Mentre Renzi continua ad annunciare di avere condannato a morte l’Ires (l’imposta sui redditi d’impresa), nel 2017 e nel 2016 «qualche altra sorpresa ci sarà e sarà positiva», la pressione fiscale in Italia contnua a essere un valore che non conosce diminuzioni di sorta.
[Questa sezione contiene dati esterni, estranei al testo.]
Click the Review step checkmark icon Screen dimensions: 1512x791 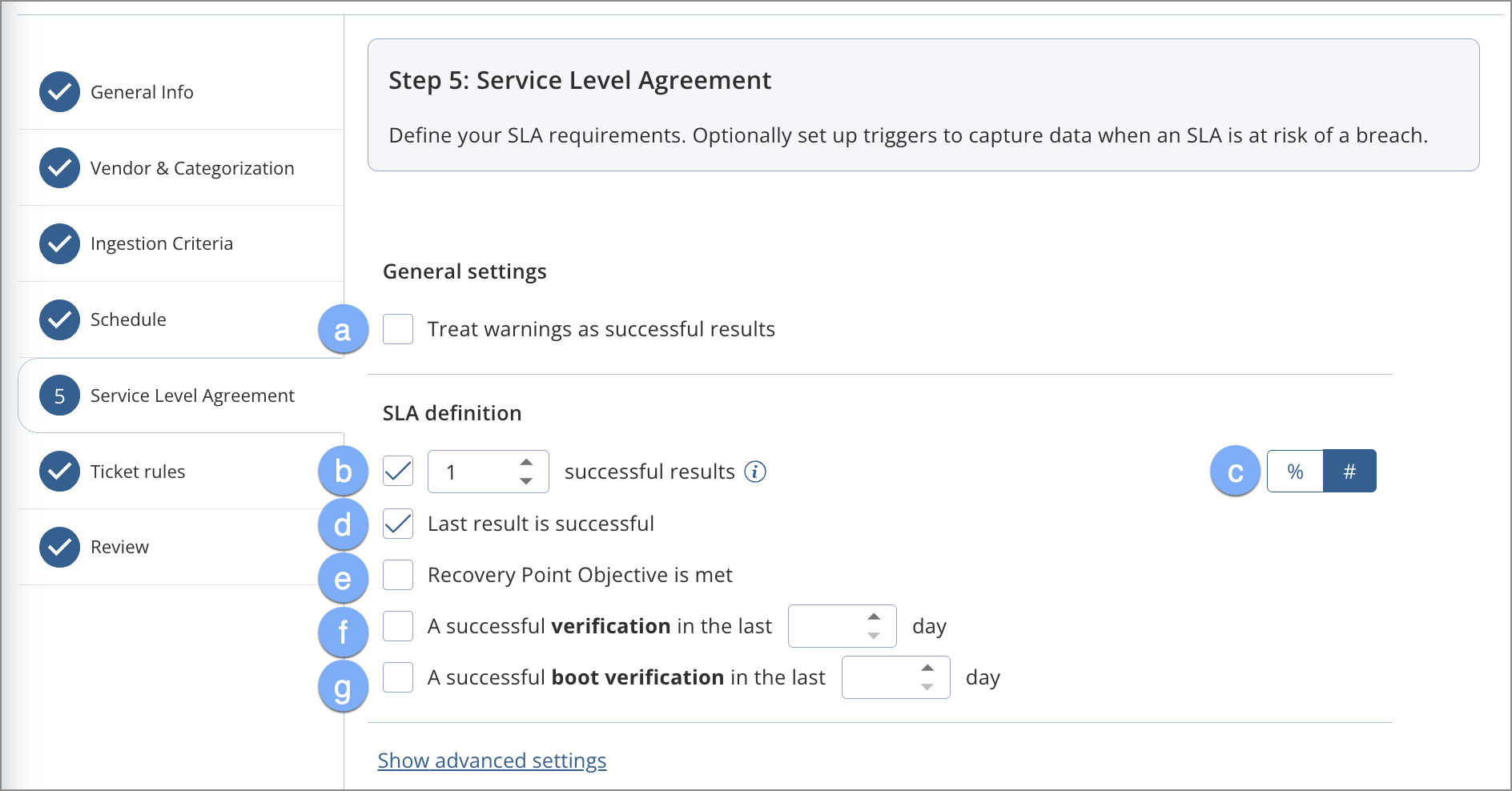pos(59,547)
In dieci anni, l’Italia ha registrato l’aumento della pressione fiscale totale (comprensiva dei contributi sociali) in rapporto al proprio Pil più aòta d’Europa: +4,24%, dal 38,97% del 2005 al 43,21% del 2015. A rivelarlo è un’analisi del Centro studi ImpresaLavoro su elaborazione degli ultimi dati forniti dalla Commissione europea.
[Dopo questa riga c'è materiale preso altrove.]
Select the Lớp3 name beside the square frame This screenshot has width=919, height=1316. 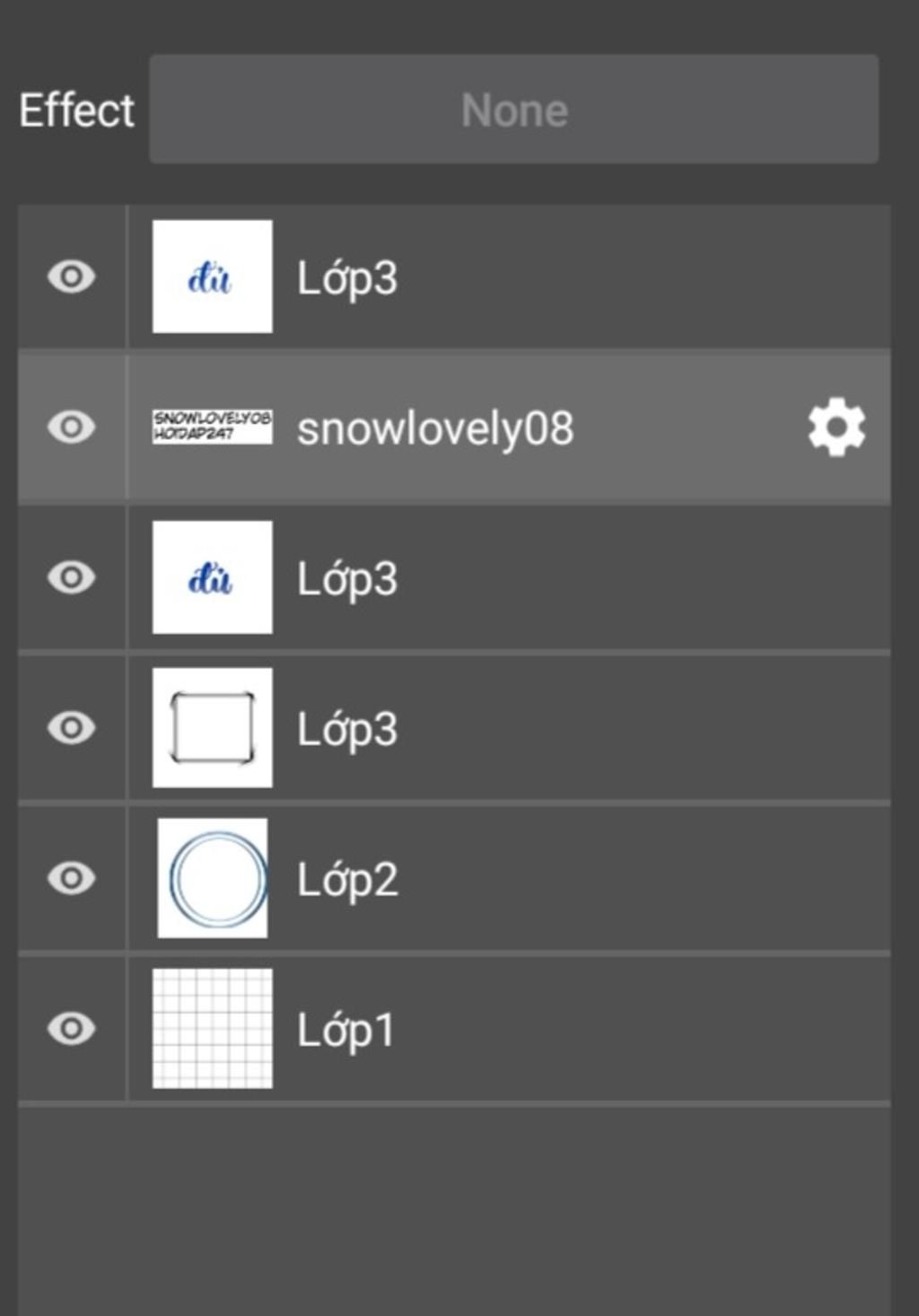point(347,729)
«Nel 2015 – ha commentato il presidente del Centro Studi ImpresaLavoro Massimo Blasoni – la Commissione Europea segnala una timida inversione di tendenza, con la pressione fiscale in leggera diminuzione. È però ancora troppo poco perché lo sguardo su questi ultimi dieci anni segnala un’espansione del prelievo fiscale che non ha pari nel resto d’Europa e tra le grandi economie. In termini reali la stretta fiscale di questo decennio vale circa 70 miliardi di euro su base annua: un autentico salasso per imprese e famiglie».
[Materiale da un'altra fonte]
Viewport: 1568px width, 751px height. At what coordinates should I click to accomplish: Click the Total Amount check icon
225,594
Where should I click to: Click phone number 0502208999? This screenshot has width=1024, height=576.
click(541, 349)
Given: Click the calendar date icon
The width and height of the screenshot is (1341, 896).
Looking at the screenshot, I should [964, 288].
Seguono l’Italia il Portogallo (+4,15%), la Grecia (+4,05%, con primo dato disponibile del 2006), Malta (+3,06%) ed Estonia (+2,87%). Aumenti inferiori sono stati registrati in altri Paesi europei, in primis Francia (+2,78%) e Germania (+1,06). Nello stesso periodo di tempo, altri Paesi Ue hanno invece imboccato una diminuzione della pressione fiscale in rapporto al proprio Pil: Regno Unito (-0,91%), Danimarca (-1,04%), Lituania (-1,16%), Irlanda (-1,17%), Slovenia (-1,97%), Spagna (-2,10%), Bulgaria (-2,27%) e Svezia (-2,64%).